Let’s do a quick calculation…
At the largest neuroscience conference, SfN, there are maybe 30,000 scientists who show up. Let’s pretend that this is about 1/3 of all neuroscientists (probably an underestimate) so we get 100,000 of us suckers.
Now let’s pretend we could assign each one of them a neuron that we wanted them to study. And let’s pretend that we were going to try to understand mice because, well, why not. There are ~71,000,000 neurons in the mouse brain according to Wikipedia.
This means that the mouse has about 700 neurons per neuroscientist.
There are ~10^11 synapses in the mouse brain, or about 1400 per neuron. That means there are roughly 980,000 synapses per neuroscientist.
Additionally, inside of each neuron is a whole bunch of molecular machinery that we don’t understand. Here is a simplified schematic of one of these pathways (dopamine):
I have no idea how many of these pathways there are, nor how they interact. They’re kind of complicated.
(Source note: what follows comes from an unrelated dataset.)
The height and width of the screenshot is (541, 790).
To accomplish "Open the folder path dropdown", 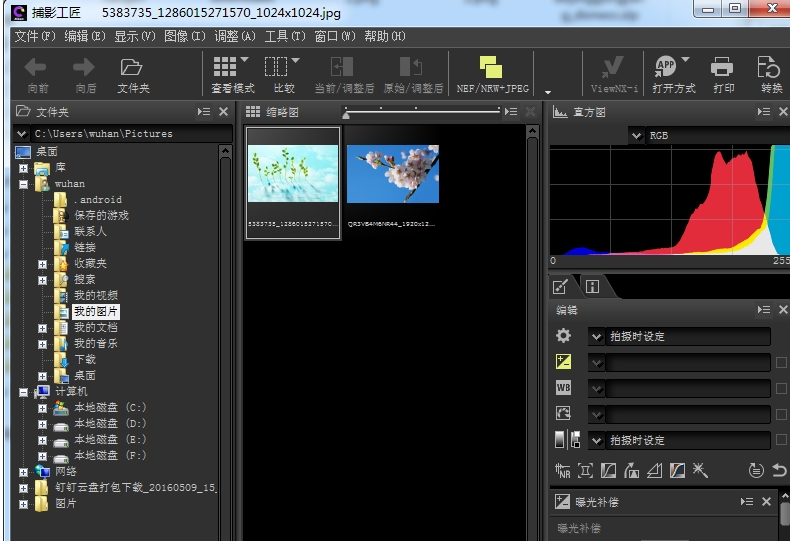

Now let’s go up a step and remember that you can’t study a neuron in isolation because you have no idea what it’s inputs are or what it is outputting to. So now we need people to investigate sets of networks. And how those networks interact with each other. And how that interaction affects the physical world. And so on.
And all this is just for a mouse.
Whenever you hear, “but we’ve been studying [Alzheimers/Parkinsons/anything else] for thirty years!” remember what we’re dealing with.
The only way we can understand the mammalian brain without precisely measuring every single step of this is to find regularities and make theoretical models that can generalize from what we know to make predictions about other parts of the system. Otherwise, the hope of “understanding the brain” at all in our lifetimes is hopeless.